School was fun. You get to meet new friends, socialize, participate in sports, and maybe even get a date for Saturday night. Going to school was fantastic. The problem was homework. Nobody likes homework. It’s boring, difficult, and turns an otherwise fun experience into work. And most personalities give their audience homework nearly every day. The problem is, they won’t do it because you can’t make them.

Okay, follow along. Step outside the radio bubble, and it’s easy to see that listeners don’t pay much attention. They push a button and expect to be entertained. They won’t work to figure out what they’re listening to. The top two complaints that send them rushing for the scan button are commercials and songs they don’t like. But the #3 problem is confusion.

This is not just a radio thing. The same rules apply to all forms of entertainment. When you’re looking for a movie or TV show to stream, you make instant decisions based on the title and description. If that passes the test, you make it to the trailer. But if you are confused, you move on. There are plenty of other things to watch.

Nobody will do homework unless they have to. And your audience doesn’t have to.

A Strong Setup Means No Homework

Jerry Seinfeld’s Netflix series Comedians in Cars Getting Coffee is a glimpse into the creative process of popular comics. In the Dana Carvey episode (2018-episode 6), Carvey asks Jerry to help with a joke he was struggling with. Dana ran through the setup but said he wasn’t happy with the outcome. The problem is he couldn’t figure out what was wrong.

The joke is about how humans age. Carvey’s punchline is a pivot to how a cat experiences the aging process:

A cat would say, I used to get 17 hours of sleep. Now if I don’t get 19, I’m a total wreck.

Carvey quickly critiques his joke:

It’s not bad. But was 19 the right number? Would something else have been funnier?

Seinfeld responds with a brilliant observation.
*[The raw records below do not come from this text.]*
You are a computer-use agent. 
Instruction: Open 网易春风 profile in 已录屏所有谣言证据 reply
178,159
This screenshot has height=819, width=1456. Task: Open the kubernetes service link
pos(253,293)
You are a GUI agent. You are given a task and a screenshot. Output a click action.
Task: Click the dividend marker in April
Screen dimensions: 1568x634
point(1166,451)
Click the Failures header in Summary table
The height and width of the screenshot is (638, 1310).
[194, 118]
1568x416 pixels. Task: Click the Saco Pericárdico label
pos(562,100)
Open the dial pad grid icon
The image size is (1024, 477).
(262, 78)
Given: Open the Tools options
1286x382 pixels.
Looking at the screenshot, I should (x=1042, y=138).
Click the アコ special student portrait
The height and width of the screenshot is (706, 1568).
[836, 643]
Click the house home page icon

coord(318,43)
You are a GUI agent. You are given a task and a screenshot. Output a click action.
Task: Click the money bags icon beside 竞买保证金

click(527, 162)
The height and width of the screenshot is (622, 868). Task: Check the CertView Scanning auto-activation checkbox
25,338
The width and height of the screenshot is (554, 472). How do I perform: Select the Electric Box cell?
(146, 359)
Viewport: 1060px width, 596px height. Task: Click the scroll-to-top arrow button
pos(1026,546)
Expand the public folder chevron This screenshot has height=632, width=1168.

He liked the payoff and later explained that jokes are funny because of the setup, not the punchline. He says:

It’s way too long a setup. And when you talk about consciousness, I’m already confused.

In other words, why are you talking about this? How did we get here? The payoff doesn’t matter without context because the storyline is not established.

Carvey immediately understands the point. He says,

  Oh wow. That’s it. I gave the audience homework.

Here’s Seinfeld’s advice to reconfigure the setup:

You need an in. What’s the funniest way to bring this up? Like this: What I like about having a cat is the amount of time we spend just staring at each other. That gets a little laugh there. You’ve now set the scene of me and the cat. Now we’re there.

Here’s the audio of the conversation:


Mastering The Setup

Entertainers must make it easy for the audience to understand because they won’t do the homework to figure it out. That applies to contests, games, promotions, and stories.

Alan Burns once told me that everything should be designed as if it were being explained to a third-grader who knows nothing about your subject and is not interested in it. It has to be clear, tight, and straightforward.

Like most simple concepts, it is hard to master. Fortunately, there is help. I’ve developed an easy-to-follow three-step system called Mastering The Set Up that shows you how to do it. For more information, go here or watch the seminar here.


Think about the Seinfeld/Carvey example and its meaning for your show.

Simplify the topic with a relevant observation based on the audience’s interest and/or experience. Add perspective and a hot take to capture attention and hijack the topic. That builds a bridge to a unique performance and makes your Payoff memorable. Master The Setup builds on that premise and shows you how to apply this concept the way Jerry Seinfeld helped Dana Carvey.

Simplicity is a difficult skill to master. It’s easier to assign homework by making your content more complicated with additional words, thoughts, and ideas. But this isn’t school and your audience doesn’t have to do their homework.